‘Weekend pill’ employed for muscular dystrophy

Published on December 6, 2012 at 9:15 AM · No Comments

By Eleanor McDermid, Senior medwireNews Reporter

A drug used to treat erectile dysfunction may prevent functional muscle ischemia in patients with Becker muscular dystrophy, a small randomized trial shows.

"This is not a cure, but it could be the first step toward identifying potential treatments for Becker muscular dystrophy," said lead researcher Ronald Victor (Cedars-Sinai Medical Center, Los Angeles, California) in a press statement.

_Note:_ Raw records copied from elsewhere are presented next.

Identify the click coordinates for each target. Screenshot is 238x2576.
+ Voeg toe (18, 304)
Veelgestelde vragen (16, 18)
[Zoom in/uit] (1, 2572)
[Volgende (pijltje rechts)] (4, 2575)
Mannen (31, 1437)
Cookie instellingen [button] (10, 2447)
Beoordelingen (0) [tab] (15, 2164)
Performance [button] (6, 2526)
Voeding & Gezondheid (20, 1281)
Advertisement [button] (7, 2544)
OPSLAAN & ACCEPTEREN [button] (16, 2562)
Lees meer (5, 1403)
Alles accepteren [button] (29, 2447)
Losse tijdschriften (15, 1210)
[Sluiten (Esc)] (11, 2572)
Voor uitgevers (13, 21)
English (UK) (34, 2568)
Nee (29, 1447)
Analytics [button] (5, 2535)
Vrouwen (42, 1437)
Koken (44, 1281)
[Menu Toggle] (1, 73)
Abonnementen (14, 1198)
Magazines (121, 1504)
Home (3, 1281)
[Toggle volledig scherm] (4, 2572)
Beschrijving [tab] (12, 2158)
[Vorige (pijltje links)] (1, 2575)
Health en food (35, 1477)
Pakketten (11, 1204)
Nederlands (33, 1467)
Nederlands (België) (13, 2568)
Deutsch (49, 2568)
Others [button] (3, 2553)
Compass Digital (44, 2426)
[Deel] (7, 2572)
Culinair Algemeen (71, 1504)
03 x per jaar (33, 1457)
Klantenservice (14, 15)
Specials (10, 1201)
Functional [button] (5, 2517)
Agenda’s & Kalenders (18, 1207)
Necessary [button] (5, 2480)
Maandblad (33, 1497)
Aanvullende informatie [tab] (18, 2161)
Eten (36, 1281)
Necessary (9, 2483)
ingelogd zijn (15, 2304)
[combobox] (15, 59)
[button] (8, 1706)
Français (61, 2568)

In this indication, the drug, tadalafil, works by boosting signaling of nitric oxide, thereby preventing vasoconstriction and allowing increased perfusion to cope with the demands of exercise. Victor and team previously showed that this process, known as functional sympatholysis, is impaired in patients with muscular dystrophy. This leads to exercise-induced muscle ischemia, which may accelerate damage in muscles already suffering from dystrophin deficiency.

The seven healthy controls involved in the trial exhibited functional sympatholysis; the decrease in forearm muscle oxygenation in response to lower-body negative pressure was attenuated by about 60% if they performed a handgrip exercise. By contrast, just one of the 10 patients with Becker muscular dystrophy had this reaction.

When all the patients were re-assessed at least 3 hours after taking a single capsule of tadalafil 20 mg, the handgrip exercise caused an average 52% attenuation in the decrease in forearm muscle oxygenation. The average reductions in oxygenation were 17% at rest and 9% during handgrip, with all but one patient benefiting from the drug.

No such effect was seen after the patients took a placebo capsule, with average 18% and 17% reductions in oxygenation seen at rest and during handgrip, respectively.

Patients and researchers were unaware of which pill had been taken, and there was a 2-week washout period between assessments, the team notes in Science Translational Medicine.

The patient with evidence of functional sympatholysis without tadalafil treatment had deletions of exons 45-48 of the dystrophin gene. This, the researchers found, resulted in a truncated form of dystrophin that allowed some increase in nitric oxide signaling in response to muscle use. The patient who did not benefit from tadalafil had deletions of exons 3-7.

"Providing adequate oxygenation to muscles already weakened by abnormal dystrophin may be a strategy to slow the course of the disease," remarked Victor.

He added: "Since no new drug development would be needed, repurposing it for muscular dystrophy could quickly transform clinical practice."